Veronica spathulata Benth.

Low or mat-forming sub-shrub to 0.1 m tall. Stems prostrate to ascending, sometimes erect, eglandular-pubescent; hairs uniform. Leaf bud indistinct; leaves separating while small, opposite-decussate, erecto-patent to recurved; lamina sub-coriaceous, orbicular to deltoid or rhomboid, 2–12 mm long, 1.5–12.0 mm wide, dull green to dark green above, paler beneath; midrib evident, at least beneath; surfaces eglandular-hairy above and beneath, rarely glabrous; margin glabrous or ciliate to pubescent, crenate or bluntly serrate; lobes in 1–4 pairs; apex rounded or truncate to obtuse or sub-acute; base steeply cuneate to truncate; petiole 1–11 mm long. Inflorescence a lateral raceme, 7–45 mm long; flowers crowded, 2–8, all bisexual; bracts opposite, spathulate, > pedicels; pedicels sub-erect, 1–4 mm long, eglandular-hairy all around. Calyx lobes 4, sub-acute or acute, rarely weakly toothed, equal, 2.5–3.5 mm long, eglandular-hairy or ciliate. Corolla 5–8 mm diameter; tube white to greenish, 3–4 mm long, ≤ calyx, glabrous; lobes 4, white or rarely pale purplish, spreading to recurved, unequal, elliptic to orbicular, 3.5–4.0 mm long, rounded; nectar guides absent. Stamen filaments white, 2–3 mm long; anthers pink or purplish. Style glabrous, 1.5–2.0 mm long. Capsules angustiseptate, emarginate to didymous, eglandular-hairy, 3–4 mm long, 3.0–4.5 mm at widest point. Seeds discoid or ellipsoid, flattened, smooth, brown, 1.0–1.7 mm long.

V. spathulata is distinctive among the alpine Veronica in the North Island because the corollas lack nectar guides, have flat rather than plicate lateral corolla lobes, and the capsules are hairy. The few flowers and short inflorescences also distinguish it from other species in the North Island mountains (i.e., V. lanceolata, V. hookeriana). DNA sequence data place V. spathulata in the speedwell hebe group (along with V. lanceolata and V. hookeriana), although in overall appearance plants seem similar to snow hebes.

V. spathulata plants seem similar to V. cheesemanii of Nelson, Marlborough and Canterbury, but V. cheesemanii plants are more compact and mat- or cushion-forming, with longer corolla tubes and shorter lobes; their capsules are embedded in the cushions.

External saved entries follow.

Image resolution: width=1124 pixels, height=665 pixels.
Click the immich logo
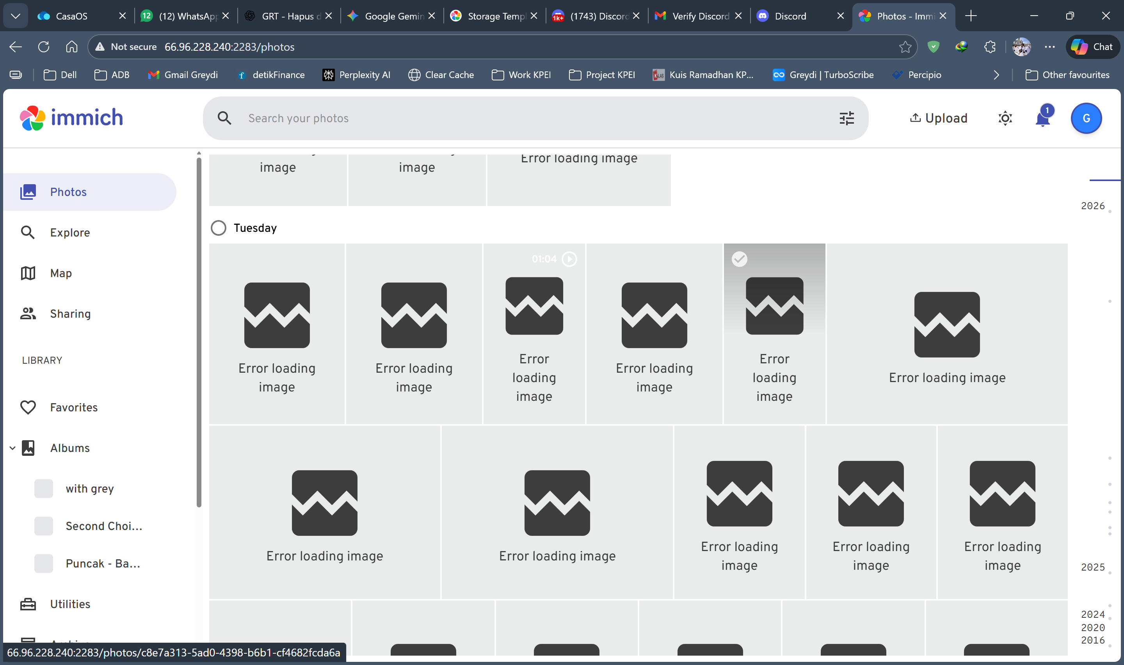[x=72, y=118]
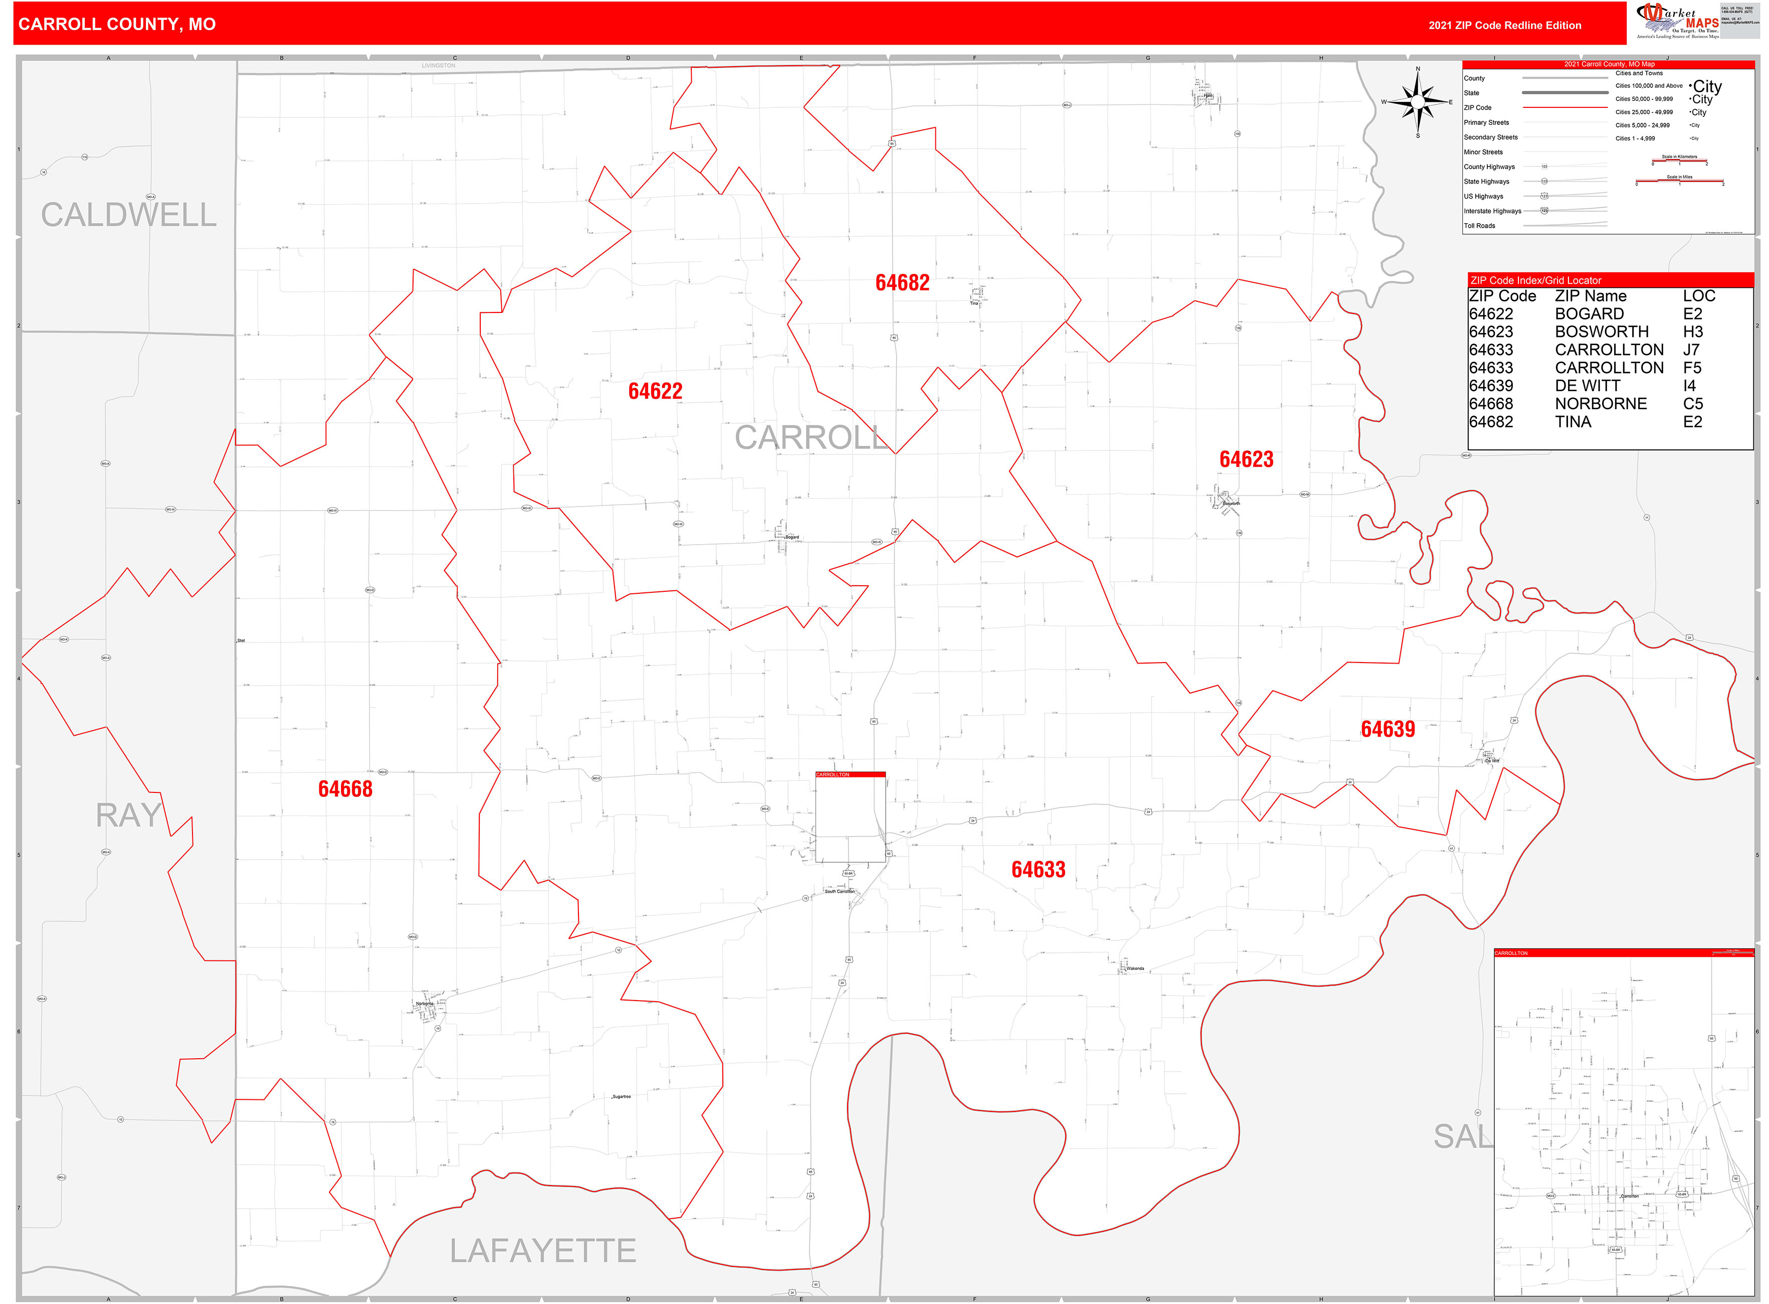Toggle the ZIP Code legend line

(1566, 107)
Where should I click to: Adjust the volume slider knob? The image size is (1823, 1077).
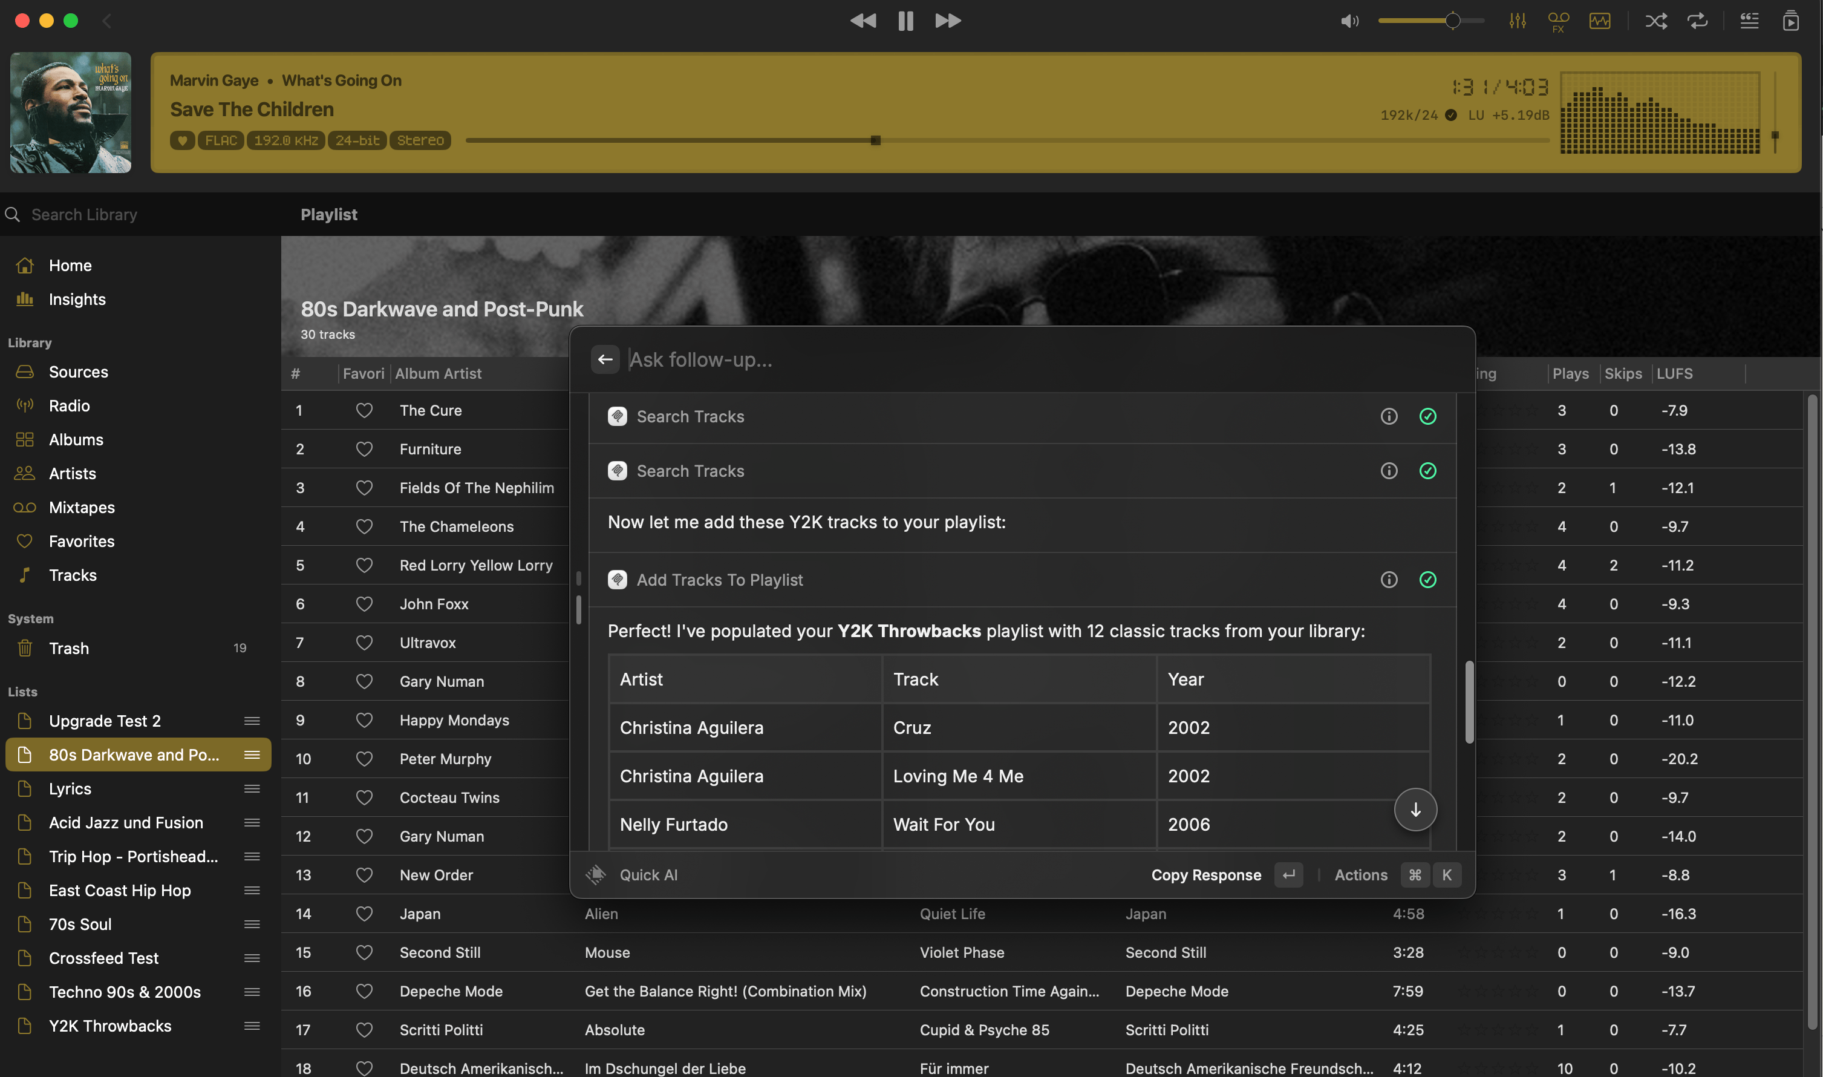pyautogui.click(x=1452, y=21)
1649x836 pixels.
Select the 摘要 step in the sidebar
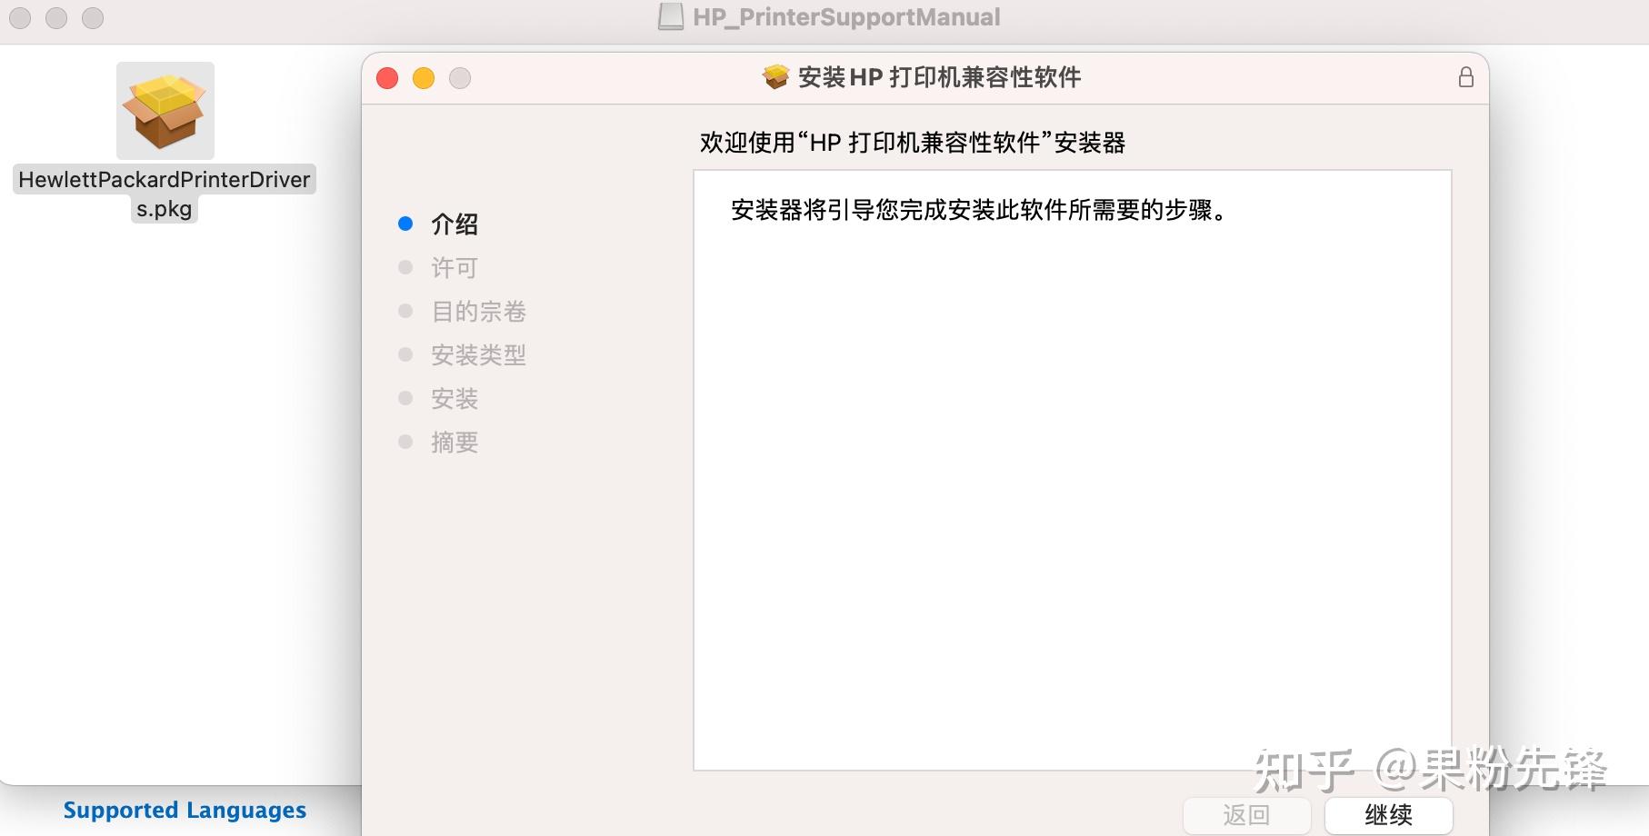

V. spathulata plants often grow together with V. hookeriana and mixed collections are common. Leaves of both are usually hairy, but those of V. hookeriana are a brighter green. V. hookeriana inflorescences are long-pedunculate with smaller and alternate bracts. In V. hookeriana the lateral corolla lobes are folded, and they have prominent nectar guides.

Screes, scoria, ridges in light, stony soil, fell-field. Recorded elevations range from 1433 to 1830 m.

Flowers: December–March; fruits: January–April (old fruits persisting all year).

2n = 84 (Hair 1970, as Parahebe spathulata).

Veronica spathulata is classified in V. subg. Pseudoveronica sect. Hebe and informally in the “speedwell hebe” group (Albach & Meudt 2010). Ashwin (in Allan 1961) placed V. spathulata closest to V. cheesemanii, and they do have strong morphological similarities. Plants of both are cushion- or mat-forming with long-petiolate leaves, a tendency to turn black when dry, and strongly flattened hygrochastic capsules. Also, plants of V. spathulata sometimes have toothed or crenate bracts and calyx lobes, which are similar to the pinnatifid bracts and calyx lobes characteristic of V. cheesemanii. However, despite very different flowers and habit, molecular phylogenetic analyses (Wagstaff et al. 2002) place V. spathulata in a clade characterised by short corolla tubes, folded lateral corolla lobes, and coloured nectar guides (e.g., V. hookeriana). V. spathulata is tetraploid, implying a complex origin that might be a cause of this uncertainty.